Happy Belated New Year! I’m back, vaccinated, and eager to drudge through old Supreme Court opinions!

In my previous post, I began prepping data from the Supreme Court Database for use in answering a question posed on the Opening Arguments podcast. I began by retrieving and reading an SPSS distribution of the database into a Pandas DataFrame. I then tidied up its data types, flagged missing values, and fixed an errant record by reading the corresponding SCOTUS and lower court opinions. I concluded the basic data wrangling by writing the resulting dataset to a new feather file, before capturing this process as a simple data pipeline using DVC.

This post will pick up where our last one left off with more data wrangling, or at least preparing for more data wrangling. What’s left on this front mostly boils down to handling missing values where possible, which is simultaneously a less and more interesting problem than usual for this data. On the one hand, only the most basic, run-of-the-mill techniques prove useful for automated imputation. On the other, this is one of the rare moments where we have a real world dataset in which the entire population is completely known to us! Because I am looking at past Supreme Court opinions, which are public record and readily attainable, I could, in theory, correct every missing value in the dataset by reading through every Supreme Court opinion (and probably many lower court opinions) in U.S. history. Of course, this would take an eternity, involve contacting the SCDB curators whenever I stumbled on ambiguous values where their internal conventions mattered, and probably require I either get a law degree or farm out some analysis to a lawyer. We’ll see how far I can get without bringing in bigger guns.

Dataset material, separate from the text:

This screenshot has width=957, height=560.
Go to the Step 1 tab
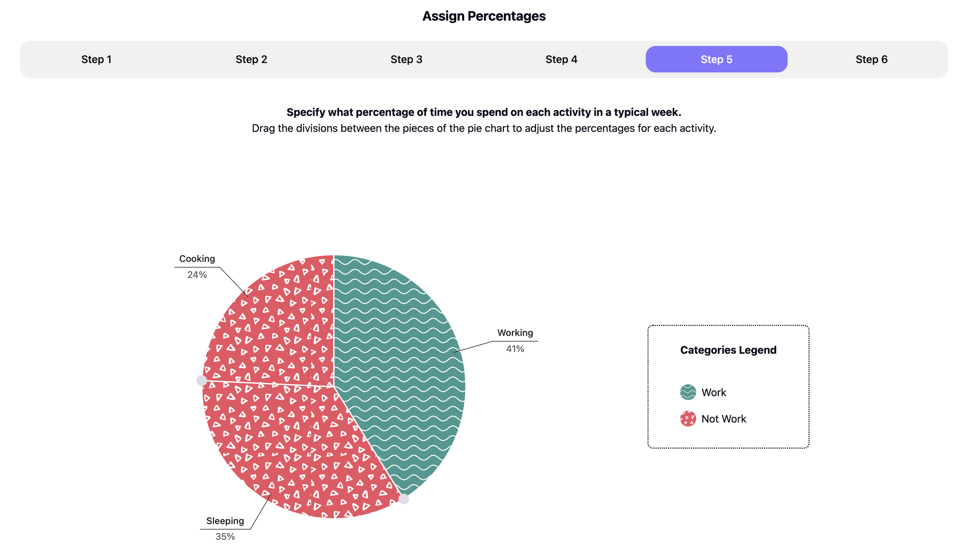[x=96, y=59]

My experiment in long-form, notebook-driven data wrangling in blog form has quickly become less a blog post and more a blog series. In this the second installment of said series, I’ll be looking over the remaining variables of interest in the SCDB and getting a sense of how their missing values are distributed, demonstrating my favorite parts of the missingno package along the way. I’ll leave the actual imputation work for follow up posts.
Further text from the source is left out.